* ITEMS:
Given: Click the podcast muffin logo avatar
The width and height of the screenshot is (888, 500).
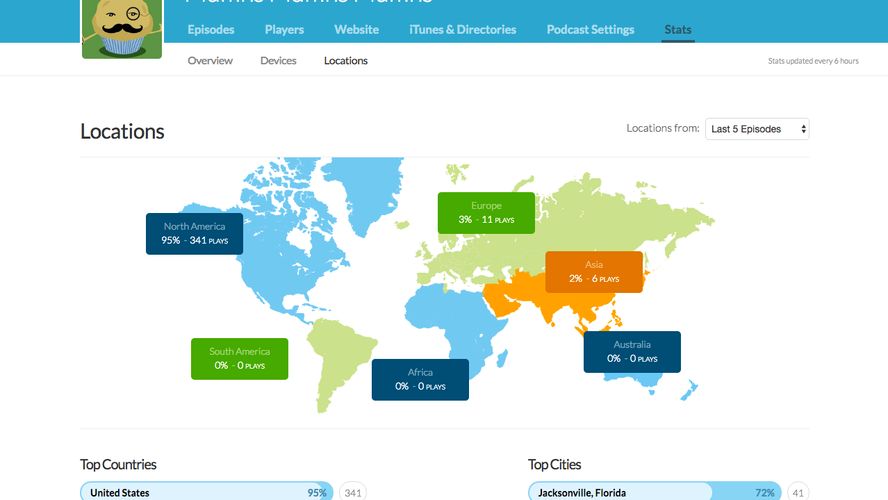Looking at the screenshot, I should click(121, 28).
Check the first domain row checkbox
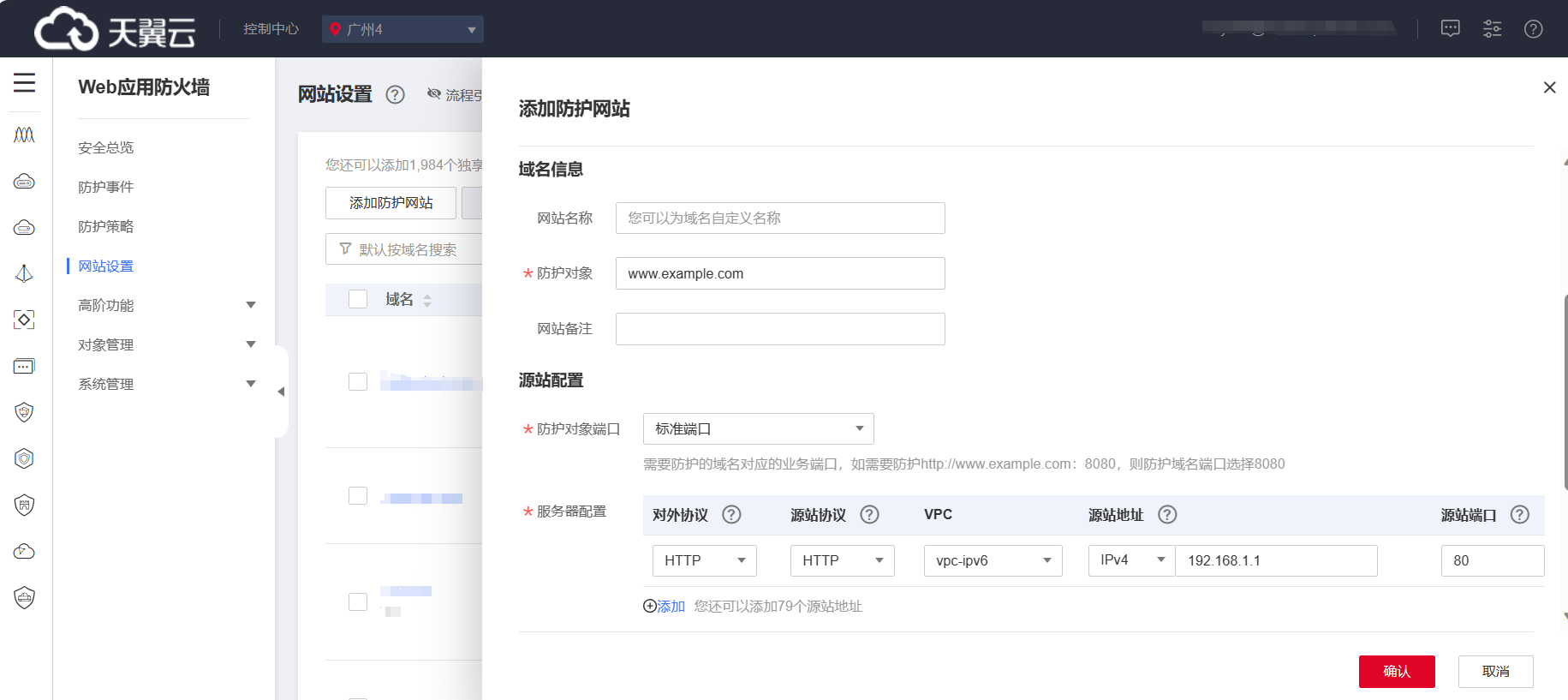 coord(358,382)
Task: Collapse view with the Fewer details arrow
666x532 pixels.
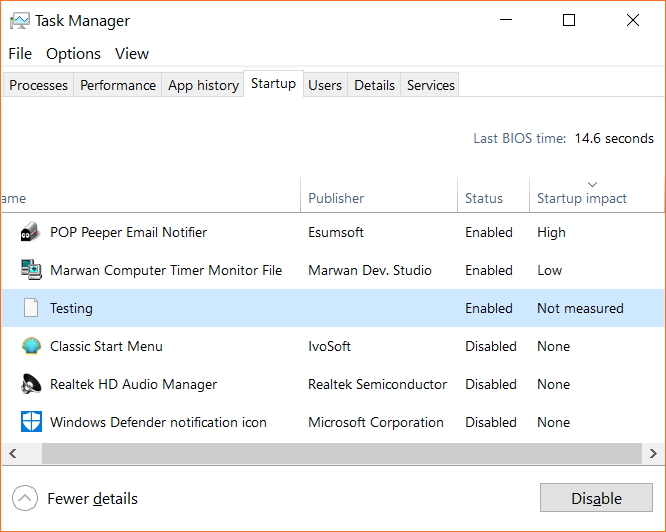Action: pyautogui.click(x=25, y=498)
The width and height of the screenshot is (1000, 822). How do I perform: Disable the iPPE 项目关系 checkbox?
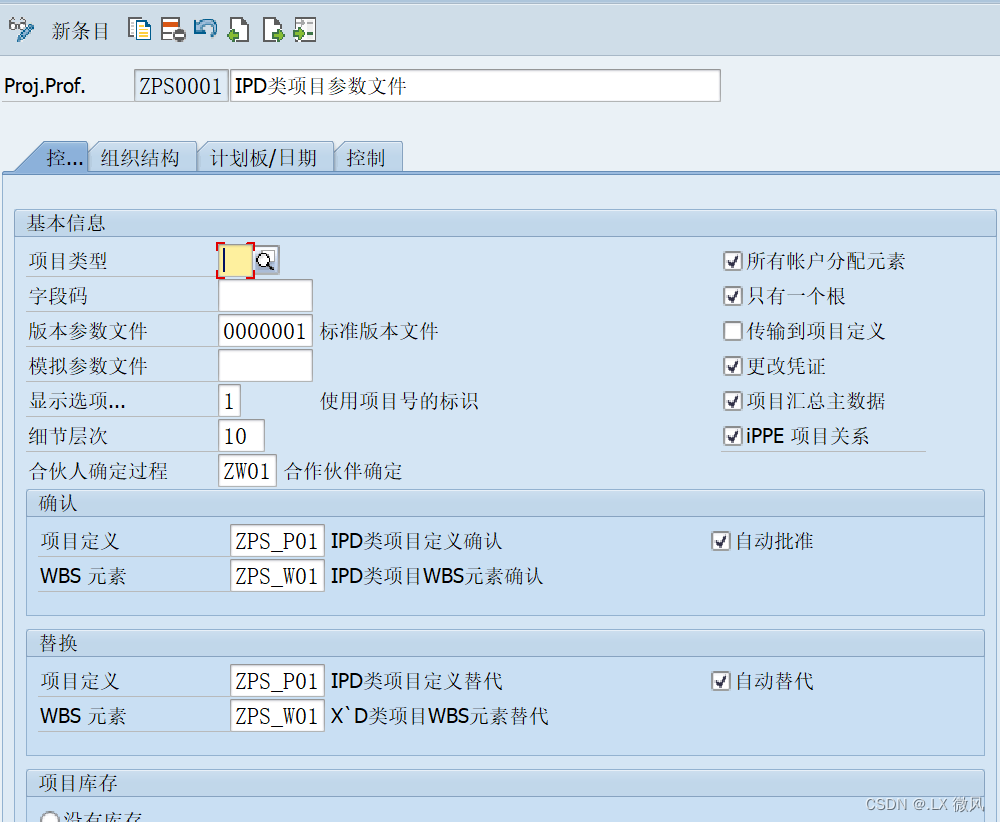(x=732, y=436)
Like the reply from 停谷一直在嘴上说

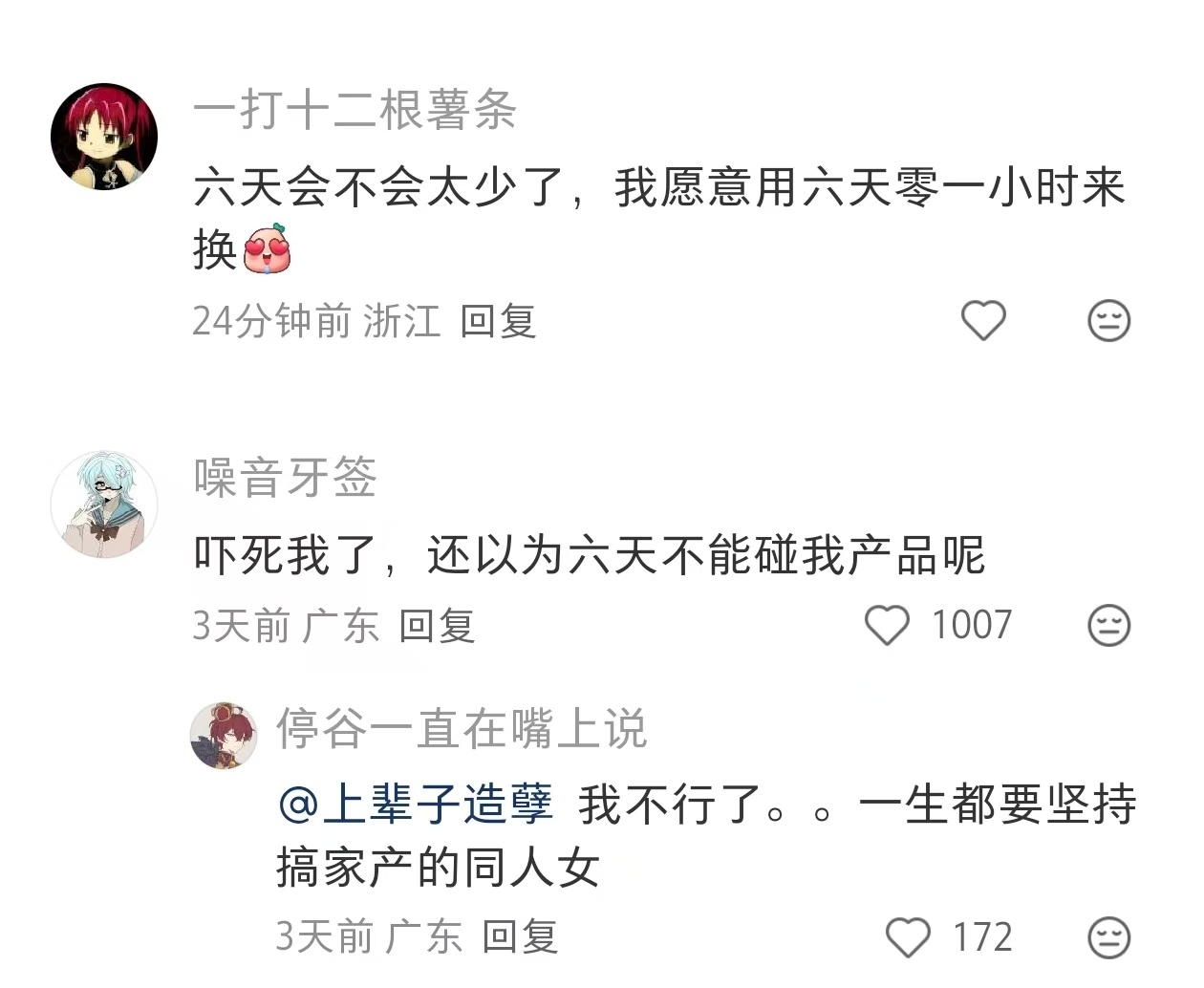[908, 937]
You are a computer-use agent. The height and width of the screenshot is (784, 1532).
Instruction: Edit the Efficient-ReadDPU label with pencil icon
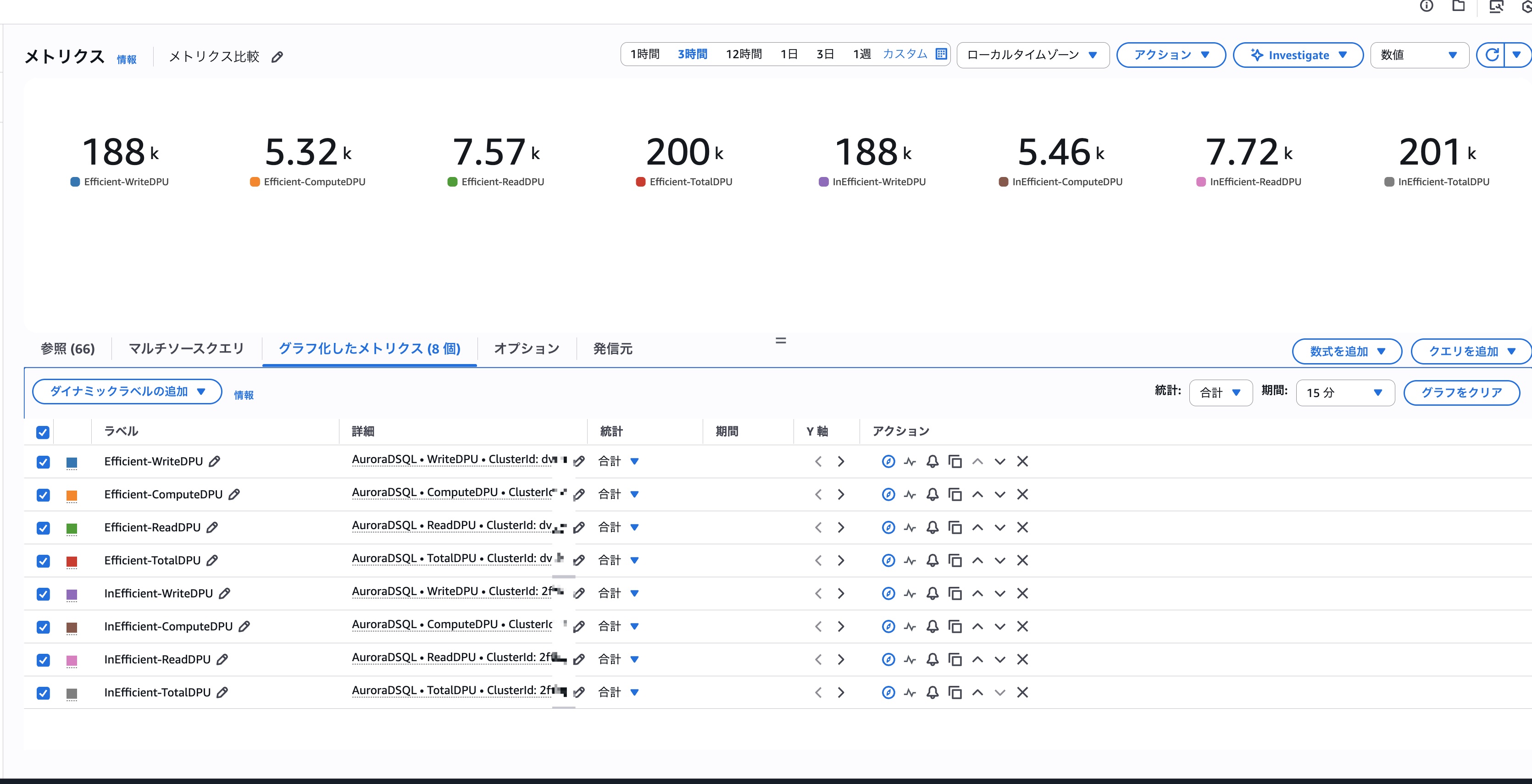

* WRITTEN TASK:
Rewrite the part of the entries that opens with the line containing "Like the reply from 停谷一直在嘴上说" and runs through the end of the entries, changing "pencil icon" to "pen icon" and keeping everything else unchanged. Omit the pictures from your answer.

* EXPECTED ANSWER:
Like the reply from 停谷一直在嘴上说

[908, 937]
You are a computer-use agent. The height and width of the screenshot is (784, 1532).
Instruction: Edit the Efficient-ReadDPU label with pen icon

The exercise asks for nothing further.